As a last point, I'd like to consider this treatment hypothetically- let's just assume my shale was perfectly durable- a durable rock heap would have a friction angle that allows it to be steepened to at least 1:1,5(V:H) and the costs of blasting could easily be recovered from saleable platform area. I'd be far happier dealing with the (in)stability of a rubble embankment than that of a hillside sliding down onto my site!

I need to find a case history before I would ever recommend this- I'm not ready to make a martyr of myself just yet!

All the best,

RE: Blasting to Arrest Sliding Plane Failures in Hard Rock


Now that you've addressed my questions, I'll have a bit of further pondering. . .

Now I'm imagining that you have such surgical precision on the 15-degree planer surface you could drill and blast it all to smitherines under confinement? With all the rubblized shale present where the slip plane used to be, the interface friction angle would want to increase, eh?

Can we actually, "Get" what we imagine; however?

Let me continue my pondering.


ípapß gordo ainÆt no madre flaca!

RE: Blasting to Arrest Sliding Plane Failures in Hard Rock

Fattdad,I trust your pondering more than my own.

I would only know the exact location of the sliding plane(s) once the first cutting (blasting) is carried out- 3D prediction of the sliding plane(s) is simple in my case since they're perfectly planar along the shale bedding. We would then have to re-drill and blast the cutting upon discovery of said sliding plane(s).

All I want from my slope is a 1:2(V:H) cut batter- I don't think that's too much to ask from a rubble heap- more important though would be ensuring that the rubble heap has enough weight to resist the sliding plane(s) shearing through it.

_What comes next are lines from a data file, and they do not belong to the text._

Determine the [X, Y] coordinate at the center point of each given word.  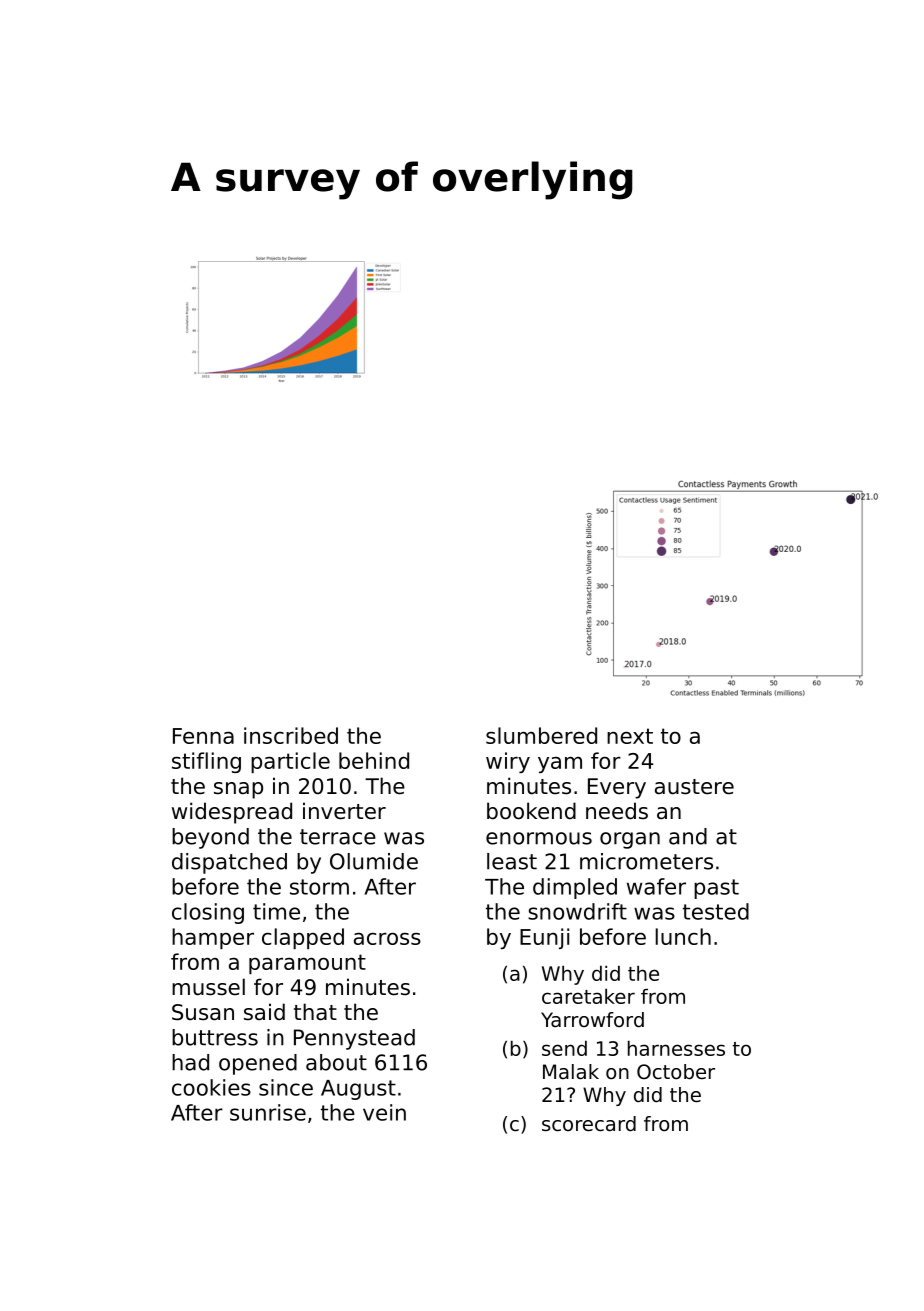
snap [238, 790]
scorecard [589, 1124]
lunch [683, 936]
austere [694, 787]
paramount [307, 964]
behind [374, 760]
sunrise [268, 1112]
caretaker [588, 996]
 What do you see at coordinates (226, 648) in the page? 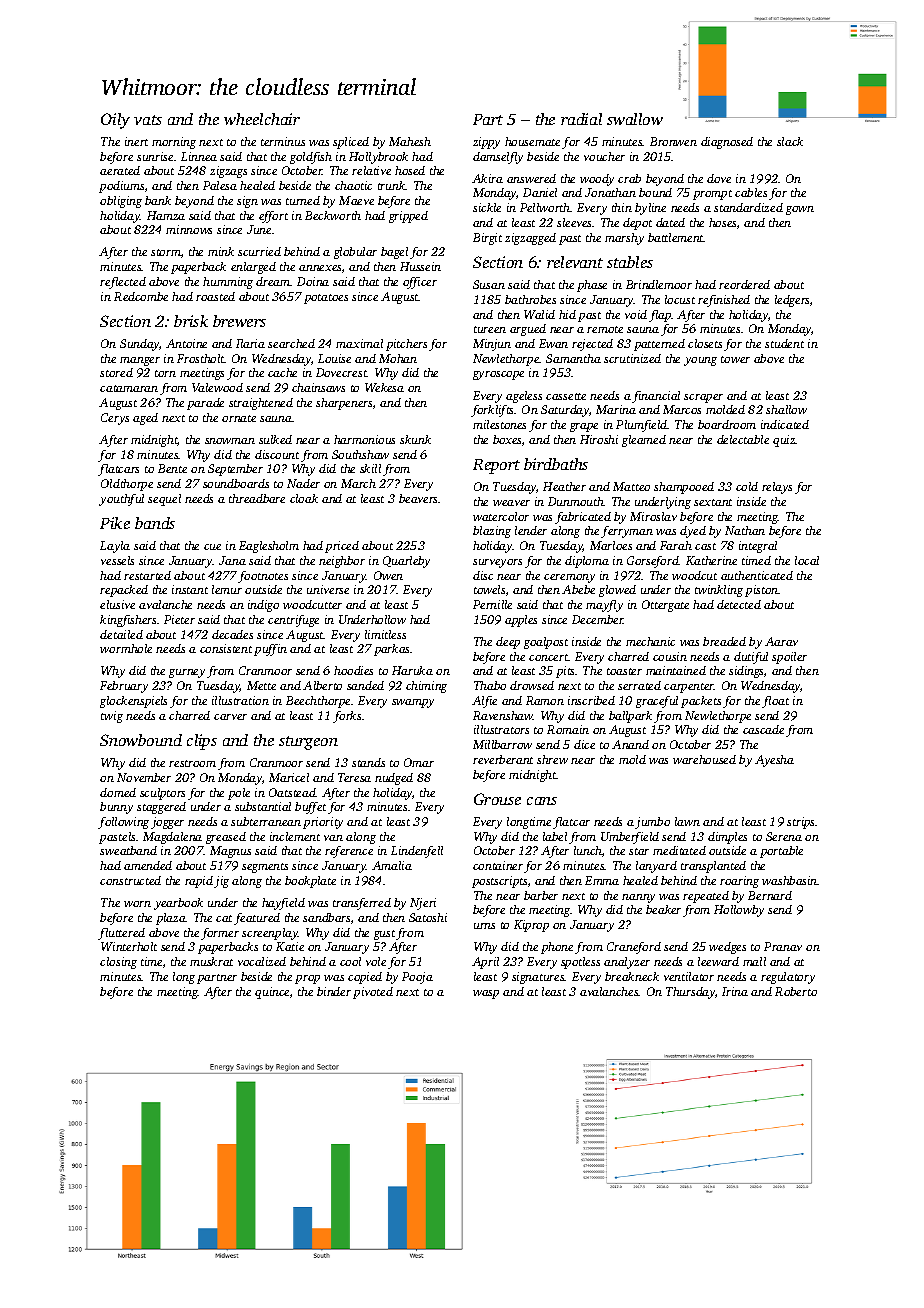
I see `consistent` at bounding box center [226, 648].
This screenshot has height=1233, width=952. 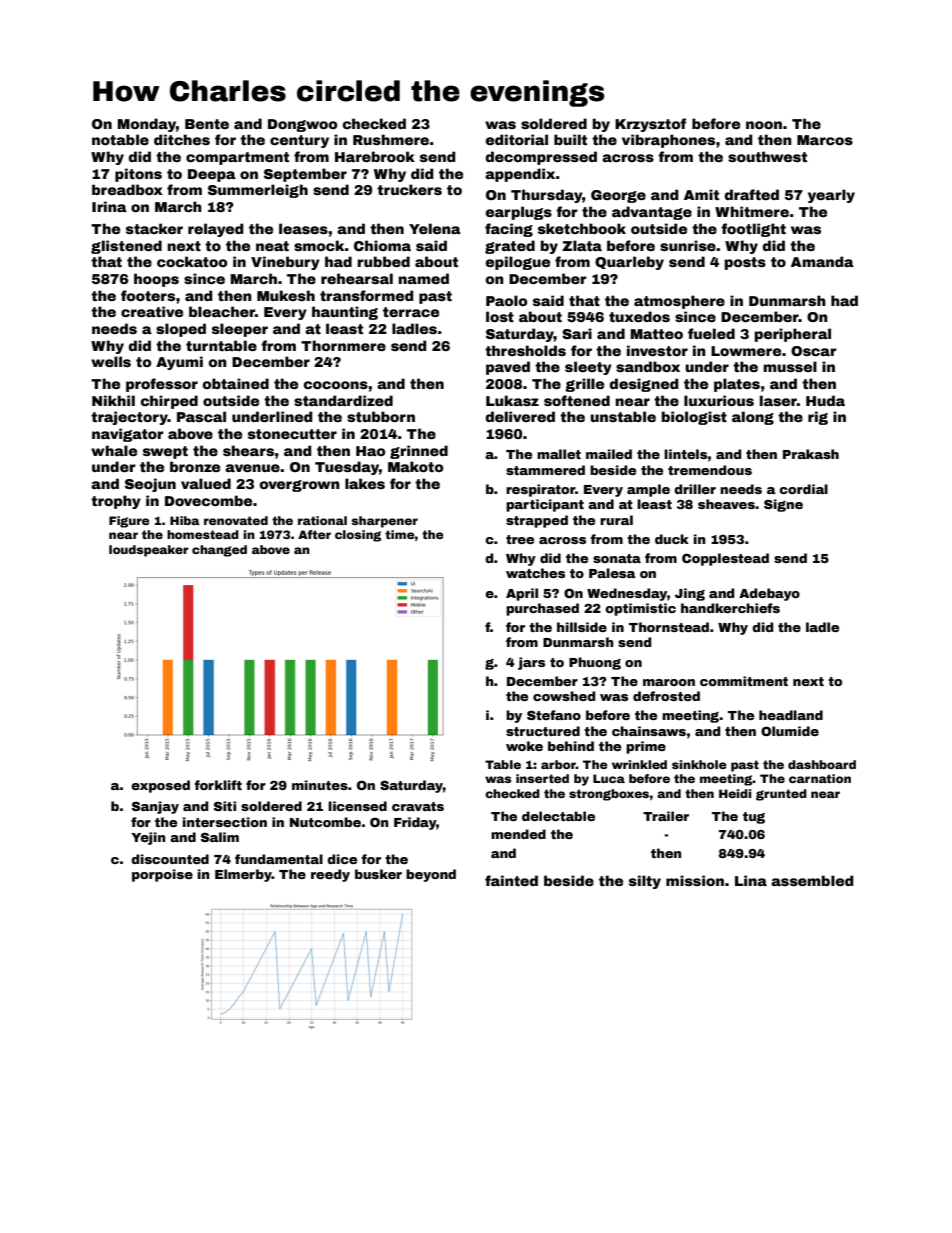 What do you see at coordinates (314, 534) in the screenshot?
I see `After` at bounding box center [314, 534].
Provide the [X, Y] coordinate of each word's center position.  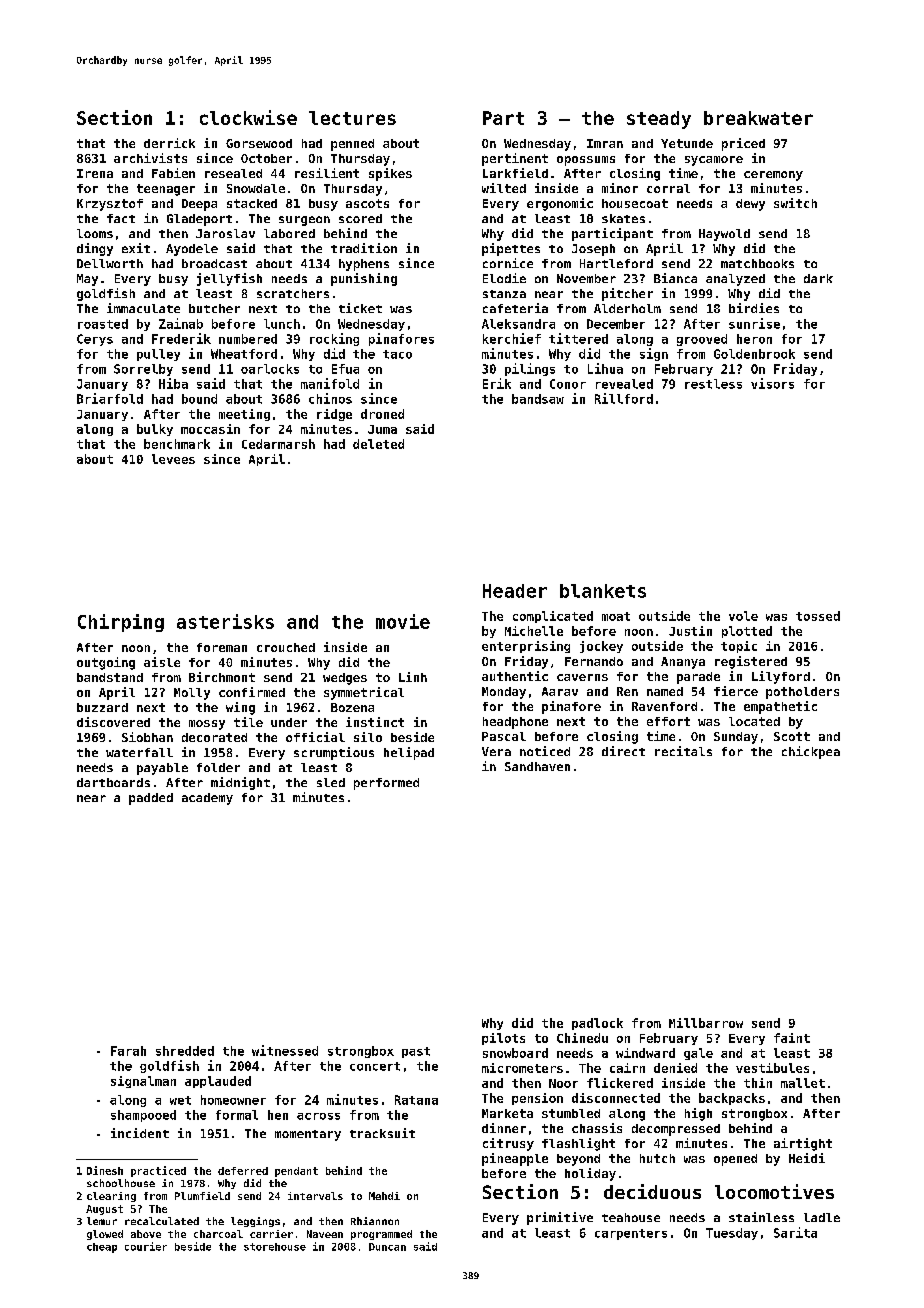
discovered [113, 722]
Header [515, 591]
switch [795, 203]
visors [772, 383]
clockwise [248, 117]
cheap [102, 1248]
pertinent [515, 159]
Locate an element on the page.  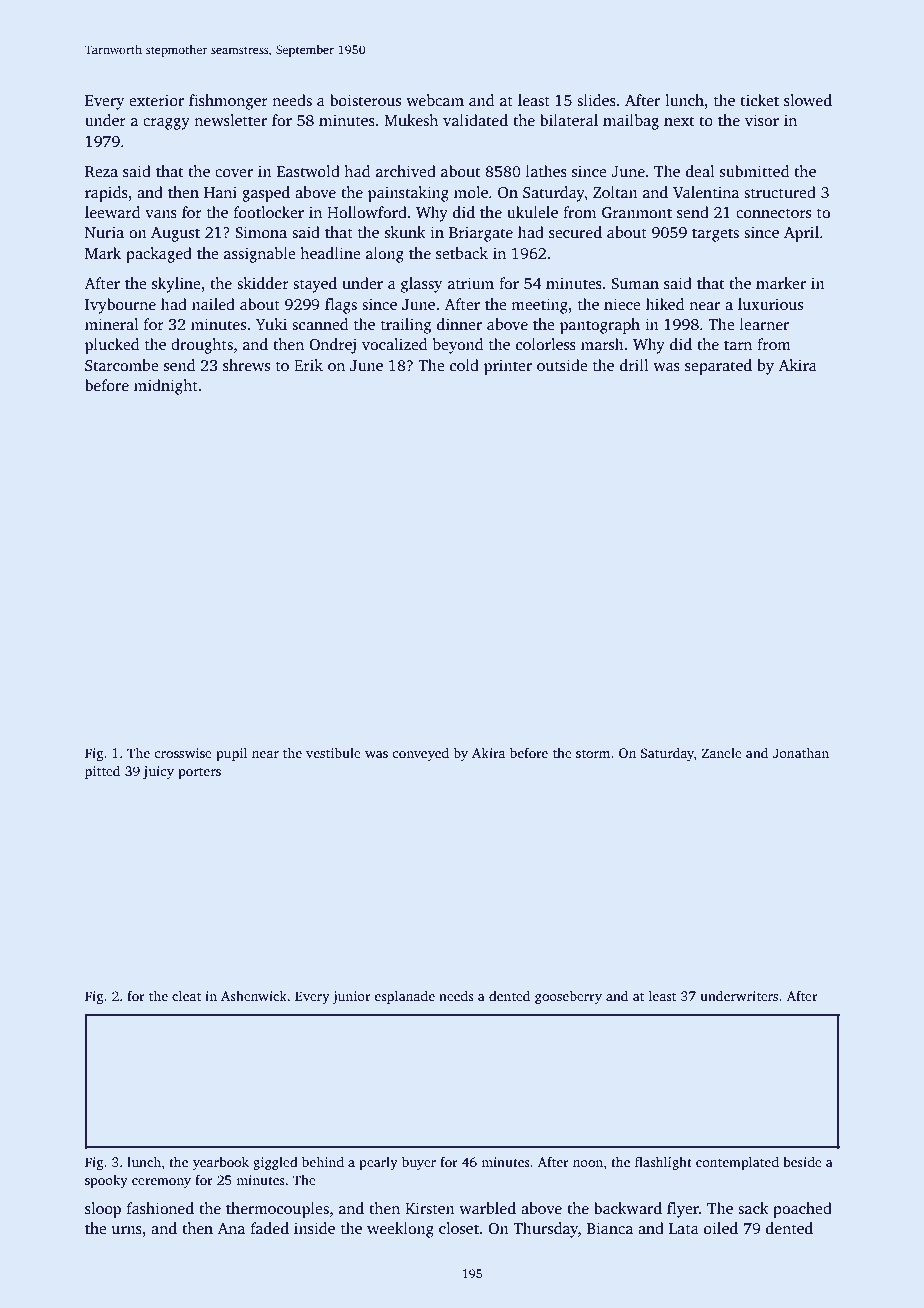
slowed is located at coordinates (808, 100).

I suspect there is enough doubt surrounding this "method" that I won't be recommending it- my problem is that I don't much enjoy using structural members (rock anchors) for supporting these slides either...damn Developers and their constant quest to gain platform space- I should just tell them to cut it at 15deg and be done with it!

Anyhow, I greatly appreciate the discussion- thank you.